Am I making it all sound a bit like life with the Waltons, a faraway place in a gentler time?

In some ways it is. Except their mountain has more of a story to tell. And that is the strange thing. Montserrat relied on its tourist industry before the volcano started rumbling and spewing ­ now it needs it back more than ever. Yet it's almost as if the rest of the Caribbean has some kind of conspiracy of silence surrounding Montserrat now. Liat, the local airline, has a handy map in its in-flight magazine which of course has the island on it ­ but when it comes to all the descriptions of how to get to places and what to see and do ­ nothing. This seems odd. You can stay here in style in one of the many villas, the island is almost drug-free and has minimal crime, unlike some nearby islands. And you get to study one of nature's most violent absurdities if all the tanning and pottering and lying by the pool gets too much.

The only downside I can find is trying to stock your holiday larder. Montserrat has to import most of its food because so much agricultural land was lost in the volcanic mudslides, so food is expensive and tinned or frozen. It's like setting yourself a Ready Steady Cook challenge every night. What shall I do today with a can of sweetcorn, two frozen frankfurters, rice, and Pringles? My tip: everything tastes better with a dash of rum in it.

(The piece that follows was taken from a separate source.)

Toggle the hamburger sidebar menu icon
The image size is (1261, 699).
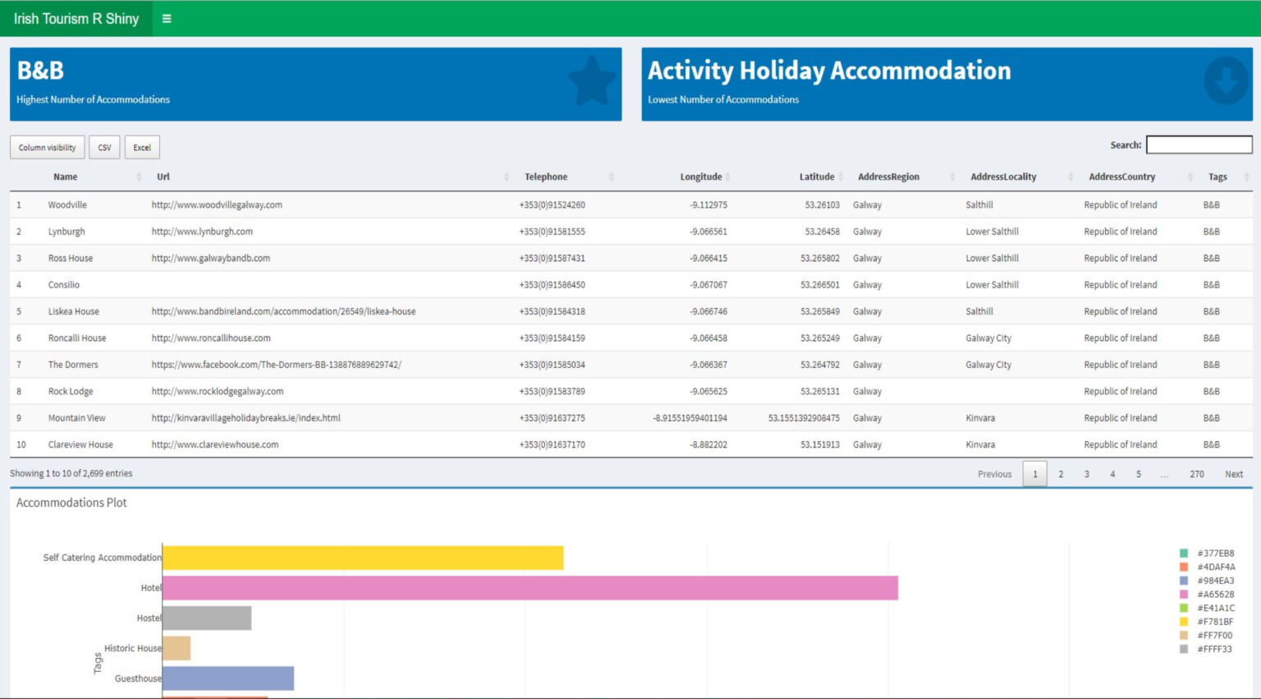point(167,18)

I took Rose out to dinner one night at the best restaurant on the island. It's called Ziggy's, it only seats about 20 people and is built from an old UN container. It's all breezy awnings and plants, and has an element of magic that not all previous customers have shared. Prince Andrew was a gent, and insisted on taking out a dessert for his security men. But Bono from U2 apparently sent his minders in first to check the place out before he dashed in, as if avoiding a press pack outside. That's not Montserrat's style.

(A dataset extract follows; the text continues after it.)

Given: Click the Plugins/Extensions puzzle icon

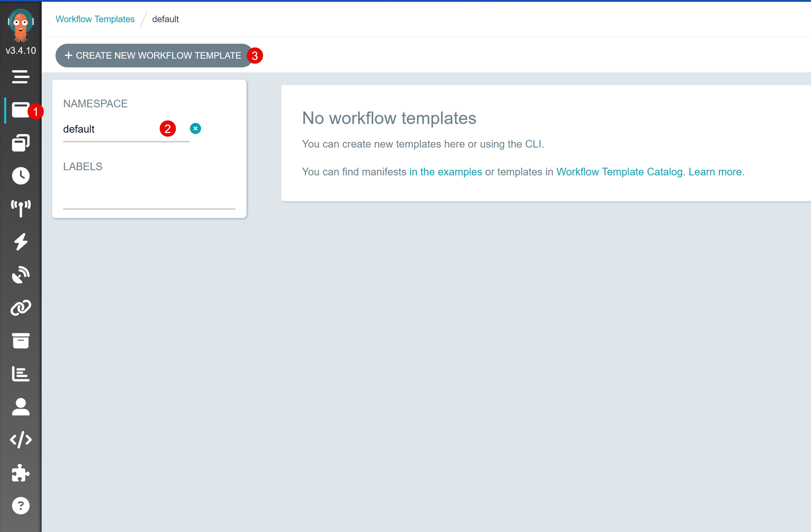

One day, Rose and I took a trip out across the Belham Valley to the Exclusion Zone ­ the part of the island where the authorities have deemed it unsafe to live. We drove across the dried riverbed, amid broken trees and swathes of mud. The villas were deserted, with straggling bougainvillea growing across driveways. I walked into the garden of one magnificent peach-coloured affair where the swimming pool lay empty, its hot tubs all caked with ash. My, how they must have lived here in Montserrat's pre-volcanic heyday.

We walked up to the viewpoint at the top of Garibaldi Hill and looked back over Plymouth, the deserted and out-of-bounds capital. When the wind sweeps down it howls in an eerie, desolate way ­ no sound barrier of offices or houses to stop it now. You can pick out the half-buried landmark of the clock tower, but most of the town is covered in a thick layer of ash. There's a boat out at sea that Rose says shouldn't be there. The Exclusion Zone is a nautical one, too ­ no boats are allowed to come too close to the shore. I can understand the crew's curiosity though. What I can't understand is why more people don't want to come to this mesmerising place. If you're in the area, do get locked off for a day, at least.

And if you are worried about the volcano, don't be. It is unlikely to blow overnight without warning. Some of the world's finest vulcanologists are stationed here. And if anything is about to happen, you'll hear it on ZJB first. Keep it tuned.

Fi Glover's new book, 'I am an Oil Tanker', is published this week by Ebury Press (£9.99)

Travellers' Guide

Getting to Montserrat

Virgin Atlantic (01293 747 747, www.virgin.com) flies direct to Antigua from Gatwick once a week with flights starting from £530, as does British Airways (0845 7733377, www.britishairways.com) which has flights from £495. Trailfinders (020-7937 5400) currently has flights with British West Indies from about £385. From Antigua ferries and helicopters leave daily for Montserrat. Call Montserrat Aviation Services (001 664 491 2362) for more details.

Villas and rental cars can be booked through West Indies Real Estate at www.wirealestate.com.

Foreign Office advice: "On arrival all visitors should collect at their port of entry, a copy of the current risk map. In addition, all visitors are urged to have a small portable radio tuned in to Radio Montserrat (FM 91.9 and 95.5) to listen to updates on the volcanic situation and for instructions on what to do should the siren sound."